• Exercise instructions:
Copy out the entries that follow, exactly as written.

[The input — start]

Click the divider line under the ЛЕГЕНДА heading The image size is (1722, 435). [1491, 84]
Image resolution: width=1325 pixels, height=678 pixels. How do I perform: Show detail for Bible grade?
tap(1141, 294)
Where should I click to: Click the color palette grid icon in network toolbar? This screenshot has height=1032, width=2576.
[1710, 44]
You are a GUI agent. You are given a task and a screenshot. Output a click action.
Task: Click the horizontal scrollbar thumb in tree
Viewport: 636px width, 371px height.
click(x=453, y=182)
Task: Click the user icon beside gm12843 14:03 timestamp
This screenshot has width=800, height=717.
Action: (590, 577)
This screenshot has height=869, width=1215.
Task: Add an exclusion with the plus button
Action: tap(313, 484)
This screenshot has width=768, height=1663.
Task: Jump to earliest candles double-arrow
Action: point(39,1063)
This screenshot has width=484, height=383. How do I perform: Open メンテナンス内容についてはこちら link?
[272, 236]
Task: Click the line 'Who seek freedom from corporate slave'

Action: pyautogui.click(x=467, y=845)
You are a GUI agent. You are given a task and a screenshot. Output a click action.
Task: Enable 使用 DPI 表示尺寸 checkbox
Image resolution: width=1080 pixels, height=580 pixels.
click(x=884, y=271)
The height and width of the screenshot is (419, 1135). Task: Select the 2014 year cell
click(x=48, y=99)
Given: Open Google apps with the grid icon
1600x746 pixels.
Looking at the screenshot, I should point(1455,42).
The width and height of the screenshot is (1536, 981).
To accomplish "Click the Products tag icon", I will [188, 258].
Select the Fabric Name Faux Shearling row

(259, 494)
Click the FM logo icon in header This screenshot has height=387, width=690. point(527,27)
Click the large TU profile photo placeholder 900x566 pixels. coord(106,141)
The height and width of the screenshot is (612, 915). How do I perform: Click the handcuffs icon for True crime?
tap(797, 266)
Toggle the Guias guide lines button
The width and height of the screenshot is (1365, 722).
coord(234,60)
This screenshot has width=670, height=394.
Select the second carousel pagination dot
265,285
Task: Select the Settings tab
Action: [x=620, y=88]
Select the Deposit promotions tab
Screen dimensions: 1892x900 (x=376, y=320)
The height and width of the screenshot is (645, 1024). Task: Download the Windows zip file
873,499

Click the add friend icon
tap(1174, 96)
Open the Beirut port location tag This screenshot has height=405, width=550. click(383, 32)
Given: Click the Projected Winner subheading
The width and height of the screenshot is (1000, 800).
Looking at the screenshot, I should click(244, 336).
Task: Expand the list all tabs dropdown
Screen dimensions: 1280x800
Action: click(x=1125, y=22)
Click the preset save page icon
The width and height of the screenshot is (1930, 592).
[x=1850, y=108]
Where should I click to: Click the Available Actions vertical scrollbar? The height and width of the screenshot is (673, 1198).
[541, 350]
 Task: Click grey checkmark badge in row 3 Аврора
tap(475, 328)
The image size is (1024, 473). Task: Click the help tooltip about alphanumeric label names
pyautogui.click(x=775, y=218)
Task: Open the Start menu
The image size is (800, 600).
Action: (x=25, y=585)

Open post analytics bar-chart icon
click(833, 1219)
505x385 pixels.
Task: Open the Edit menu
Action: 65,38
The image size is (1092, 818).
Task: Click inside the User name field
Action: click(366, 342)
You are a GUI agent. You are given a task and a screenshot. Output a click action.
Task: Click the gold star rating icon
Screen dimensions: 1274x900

[The input — finish]

• Response to the task:
Click the divider line under the ЛЕГЕНДА heading The image size is (1722, 435). [1491, 84]
Image resolution: width=1325 pixels, height=678 pixels. How do I perform: Show detail for Bible grade?
tap(1141, 294)
Where should I click to: Click the color palette grid icon in network toolbar? This screenshot has height=1032, width=2576.
[1710, 44]
You are a GUI agent. You are given a task and a screenshot. Output a click action.
Task: Click the horizontal scrollbar thumb in tree
Viewport: 636px width, 371px height.
click(x=453, y=182)
Task: Click the user icon beside gm12843 14:03 timestamp
This screenshot has width=800, height=717.
Action: (590, 577)
This screenshot has height=869, width=1215.
Task: Add an exclusion with the plus button
Action: tap(313, 484)
This screenshot has width=768, height=1663.
Task: Jump to earliest candles double-arrow
Action: point(39,1063)
This screenshot has width=484, height=383. How do I perform: Open メンテナンス内容についてはこちら link?
[272, 236]
Task: Click the line 'Who seek freedom from corporate slave'

Action: pyautogui.click(x=467, y=845)
You are a GUI agent. You are given a task and a screenshot. Output a click action.
Task: Enable 使用 DPI 表示尺寸 checkbox
Image resolution: width=1080 pixels, height=580 pixels.
click(x=884, y=271)
The height and width of the screenshot is (419, 1135). Task: Select the 2014 year cell
click(x=48, y=99)
Given: Open Google apps with the grid icon
1600x746 pixels.
Looking at the screenshot, I should point(1455,42).
The width and height of the screenshot is (1536, 981).
To accomplish "Click the Products tag icon", I will [188, 258].
Select the Fabric Name Faux Shearling row

(259, 494)
Click the FM logo icon in header This screenshot has height=387, width=690. point(527,27)
Click the large TU profile photo placeholder 900x566 pixels. coord(106,141)
The height and width of the screenshot is (612, 915). How do I perform: Click the handcuffs icon for True crime?
tap(797, 266)
Toggle the Guias guide lines button
The width and height of the screenshot is (1365, 722).
coord(234,60)
This screenshot has width=670, height=394.
Select the second carousel pagination dot
265,285
Task: Select the Settings tab
Action: [x=620, y=88]
Select the Deposit promotions tab
Screen dimensions: 1892x900 (x=376, y=320)
The height and width of the screenshot is (645, 1024). Task: Download the Windows zip file
873,499

Click the add friend icon
tap(1174, 96)
Open the Beirut port location tag This screenshot has height=405, width=550. click(383, 32)
Given: Click the Projected Winner subheading
The width and height of the screenshot is (1000, 800).
Looking at the screenshot, I should click(244, 336).
Task: Expand the list all tabs dropdown
Screen dimensions: 1280x800
Action: click(x=1125, y=22)
Click the preset save page icon
The width and height of the screenshot is (1930, 592).
[x=1850, y=108]
Where should I click to: Click the Available Actions vertical scrollbar? The height and width of the screenshot is (673, 1198).
[541, 350]
 Task: Click grey checkmark badge in row 3 Аврора
tap(475, 328)
The image size is (1024, 473). Task: Click the help tooltip about alphanumeric label names
pyautogui.click(x=775, y=218)
Task: Open the Start menu
The image size is (800, 600).
Action: (x=25, y=585)

Open post analytics bar-chart icon
click(833, 1219)
505x385 pixels.
Task: Open the Edit menu
Action: 65,38
The image size is (1092, 818).
Task: Click inside the User name field
Action: click(366, 342)
You are a GUI agent. You are given a task and a screenshot. Output a click action.
Task: Click the gold star rating icon
Screen dimensions: 1274x900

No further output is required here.